A white police officer was charged Wednesday with homicide in the shooting of an unarmed black teenager who was hit in the back while fleeing a traffic stop, a death that has fueled daily protests around Pittsburgh.
Prosecutors cited officer Michael Rosfeld's inconsistent statements about whether he saw a gun in Antwon Rose Jr.'s hand.
Rosfeld, 30, of Penn Hills, turned himself in Wednesday morning, his lawyer said. He was arraigned on a criminal homicide charge in Allegheny County and released after posting $250,000 bond, according to court records. He faces a July 6 hearing.
“We vigorously argued against bond this morning,” DA spokesman Mike Manko said in a news conference. He said the office considered the ruling "improper" but “we will not contest it at this time.”
The East Pittsburgh officer first told investigators that the teen turned his hand toward him when he ran from the car and the officer "saw something dark he perceived as a gun," according to the criminal complaint.
During a second recap of last week's shooting, Rosfeld told investigators he did not see a gun and he was not sure if the teen's arm was pointed at him when he fired at the 17-year-old.
"I find that Rosfeld’s actions were intentional," Allegheny County District Attorney Stephen Zappala Jr. said. "He was not acting to prevent death and serious bodily injury."
The officer had been sworn in just hours before the June 19 shooting after working at the police department for a couple weeks.
Criminal homicide is a broad category that includes manslaughter and murder. Pennsylvania prosecutors typically specify what subsection of homicide they will pursue later in the case.
Allegheny County District Attorney Stephen Zappala said his office planned to ask a jury to consider the highest charge of first-degree murder. He argued against releasing Rosfeld on bail.
"You do not shoot someone in the back if they are not a threat to you," Zappala said.
The car Rose was in had been stopped on suspicion of involvement in a drive-by shooting. But investigators determined that Rose had had done nothing "except be in the car," he said.
Zappala said witnesses described Rose as showing his hands before the shooting, stressing that he did not have a weapon.
Rosfeld's attorney, Patrick Thomassey, said little as he left court Wednesday but had said in a previous statement that his client "feels bad about what happened, and it was his first time ever firing his weapon as a police officer."
A lawyer representing Rose's family said that relatives had "guarded optimism" about the charge filed against the officer. A funeral for the teen was held Monday.
"The family will settle for nothing less than a conviction and appropriate sentencing," attorney Lee Merritt said.
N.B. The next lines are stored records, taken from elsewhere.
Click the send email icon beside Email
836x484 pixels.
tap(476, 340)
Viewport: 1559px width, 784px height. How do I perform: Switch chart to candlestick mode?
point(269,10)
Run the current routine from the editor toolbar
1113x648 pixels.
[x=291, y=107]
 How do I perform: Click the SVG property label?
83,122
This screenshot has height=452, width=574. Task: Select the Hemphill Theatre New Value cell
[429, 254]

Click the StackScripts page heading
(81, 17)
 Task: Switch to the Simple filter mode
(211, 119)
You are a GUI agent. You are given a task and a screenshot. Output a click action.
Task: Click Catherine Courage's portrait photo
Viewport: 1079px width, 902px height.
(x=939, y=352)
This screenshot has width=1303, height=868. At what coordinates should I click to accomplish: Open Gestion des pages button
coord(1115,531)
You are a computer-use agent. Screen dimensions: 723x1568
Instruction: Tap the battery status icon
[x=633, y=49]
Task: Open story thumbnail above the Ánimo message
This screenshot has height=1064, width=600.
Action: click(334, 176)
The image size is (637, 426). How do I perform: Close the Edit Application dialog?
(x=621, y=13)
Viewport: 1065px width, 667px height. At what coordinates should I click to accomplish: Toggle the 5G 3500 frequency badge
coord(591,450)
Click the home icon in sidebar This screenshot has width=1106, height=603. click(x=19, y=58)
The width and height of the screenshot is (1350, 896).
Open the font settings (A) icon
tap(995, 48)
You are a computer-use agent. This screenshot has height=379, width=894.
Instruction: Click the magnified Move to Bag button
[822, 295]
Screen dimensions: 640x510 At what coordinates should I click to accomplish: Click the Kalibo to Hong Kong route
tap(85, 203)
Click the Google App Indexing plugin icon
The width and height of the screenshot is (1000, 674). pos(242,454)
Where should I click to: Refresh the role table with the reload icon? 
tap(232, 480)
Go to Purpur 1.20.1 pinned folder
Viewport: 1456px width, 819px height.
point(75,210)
Rose was shot three times — in the right side of his face, in the elbow and the fatal shot to his back, which struck his lung and heart.
Rosfeld pulled over the car in which Rose was a passenger about 15 minutes after reports of a drive-by shooting in nearby North Braddock. In that attack, a 22-year-old man was shot in the abdomen and was treated and released from the hospital.
A witness described a car from that shooting as matching the one Rose was in. A bystander from a nearby home captured video of a portion of the stop and the shooting.
As Rosfeld took the driver of the car into custody, the passenger doors can be seen opening and Rose and another teen are seen running from the car. The officer then fires three shots.
Rosfeld has been on administrative leave since the shooting.
Two guns were found in the car, and an empty gun magazine was found in Rose's pocket, investigators said.
According to the complaint, the driver of the car, who was operating as an illegal cabbie, said he heard shots from the back of the vehicle, where the second teen was sitting. He said Rose was sitting in the front and did not fire any shots during the earlier shooting.
The charge against Rosfeld comes a day after authorities arrested the second teen. That teen was identified Wednesday as Zaijuan Hester, who was charged with aggravated assault, possession of a firearm by a minor and other offenses in connection with the drive-by attack.
Rosfeld, of suburban Penn Hills, had worked at several other police departments, including the force at the University of Pittsburgh, during the last seven years.